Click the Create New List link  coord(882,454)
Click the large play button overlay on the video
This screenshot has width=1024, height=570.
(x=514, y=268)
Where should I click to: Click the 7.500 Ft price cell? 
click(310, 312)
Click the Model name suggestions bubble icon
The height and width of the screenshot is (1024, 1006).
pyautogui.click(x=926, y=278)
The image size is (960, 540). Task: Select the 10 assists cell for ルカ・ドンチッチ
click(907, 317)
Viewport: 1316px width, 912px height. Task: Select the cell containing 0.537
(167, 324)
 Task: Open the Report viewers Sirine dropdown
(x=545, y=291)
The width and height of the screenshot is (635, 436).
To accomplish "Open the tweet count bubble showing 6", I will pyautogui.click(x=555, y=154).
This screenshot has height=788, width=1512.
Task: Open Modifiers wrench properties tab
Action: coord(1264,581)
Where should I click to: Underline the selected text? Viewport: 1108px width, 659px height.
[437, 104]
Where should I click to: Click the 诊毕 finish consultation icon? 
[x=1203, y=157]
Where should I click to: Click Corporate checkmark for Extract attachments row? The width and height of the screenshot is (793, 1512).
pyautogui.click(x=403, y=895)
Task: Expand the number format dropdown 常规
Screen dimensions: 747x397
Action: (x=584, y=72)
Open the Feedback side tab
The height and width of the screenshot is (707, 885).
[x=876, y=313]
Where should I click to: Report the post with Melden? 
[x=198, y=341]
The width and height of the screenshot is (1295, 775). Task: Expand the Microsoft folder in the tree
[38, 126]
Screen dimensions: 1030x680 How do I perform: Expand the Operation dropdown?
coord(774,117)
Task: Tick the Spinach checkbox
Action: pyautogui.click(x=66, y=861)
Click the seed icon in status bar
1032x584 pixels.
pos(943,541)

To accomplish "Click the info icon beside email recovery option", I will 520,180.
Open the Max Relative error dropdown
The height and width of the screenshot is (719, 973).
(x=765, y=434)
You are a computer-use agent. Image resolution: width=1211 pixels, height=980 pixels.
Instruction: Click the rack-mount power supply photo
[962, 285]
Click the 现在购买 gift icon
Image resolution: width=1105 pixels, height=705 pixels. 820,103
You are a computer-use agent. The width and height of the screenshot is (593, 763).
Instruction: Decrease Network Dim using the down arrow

============

Given task:
Can you update all of the lines above by swapping "Where should I click to" for "Where do I click to" and leaving everything else unchanged?

Full response:
Click the Create New List link  coord(882,454)
Click the large play button overlay on the video
This screenshot has width=1024, height=570.
(x=514, y=268)
Where do I click to: Click the 7.500 Ft price cell? 
click(310, 312)
Click the Model name suggestions bubble icon
The height and width of the screenshot is (1024, 1006).
pyautogui.click(x=926, y=278)
The image size is (960, 540). Task: Select the 10 assists cell for ルカ・ドンチッチ
click(907, 317)
Viewport: 1316px width, 912px height. Task: Select the cell containing 0.537
(167, 324)
 Task: Open the Report viewers Sirine dropdown
(x=545, y=291)
The width and height of the screenshot is (635, 436).
To accomplish "Open the tweet count bubble showing 6", I will pyautogui.click(x=555, y=154).
This screenshot has height=788, width=1512.
Task: Open Modifiers wrench properties tab
Action: coord(1264,581)
Where do I click to: Underline the selected text? Viewport: 1108px width, 659px height.
[437, 104]
Where do I click to: Click the 诊毕 finish consultation icon? 
[x=1203, y=157]
Where do I click to: Click Corporate checkmark for Extract attachments row? The width and height of the screenshot is (793, 1512).
pyautogui.click(x=403, y=895)
Task: Expand the number format dropdown 常规
Screen dimensions: 747x397
Action: (x=584, y=72)
Open the Feedback side tab
The height and width of the screenshot is (707, 885).
[x=876, y=313]
Where do I click to: Report the post with Melden? 
[x=198, y=341]
The width and height of the screenshot is (1295, 775). Task: Expand the Microsoft folder in the tree
[38, 126]
Screen dimensions: 1030x680 How do I perform: Expand the Operation dropdown?
coord(774,117)
Task: Tick the Spinach checkbox
Action: pyautogui.click(x=66, y=861)
Click the seed icon in status bar
1032x584 pixels.
pos(943,541)

To accomplish "Click the info icon beside email recovery option", I will 520,180.
Open the Max Relative error dropdown
The height and width of the screenshot is (719, 973).
(x=765, y=434)
You are a computer-use agent. Image resolution: width=1211 pixels, height=980 pixels.
Instruction: Click the rack-mount power supply photo
[962, 285]
Click the 现在购买 gift icon
Image resolution: width=1105 pixels, height=705 pixels. 820,103
You are a computer-use agent. The width and height of the screenshot is (593, 763).
Instruction: Decrease Network Dim using the down arrow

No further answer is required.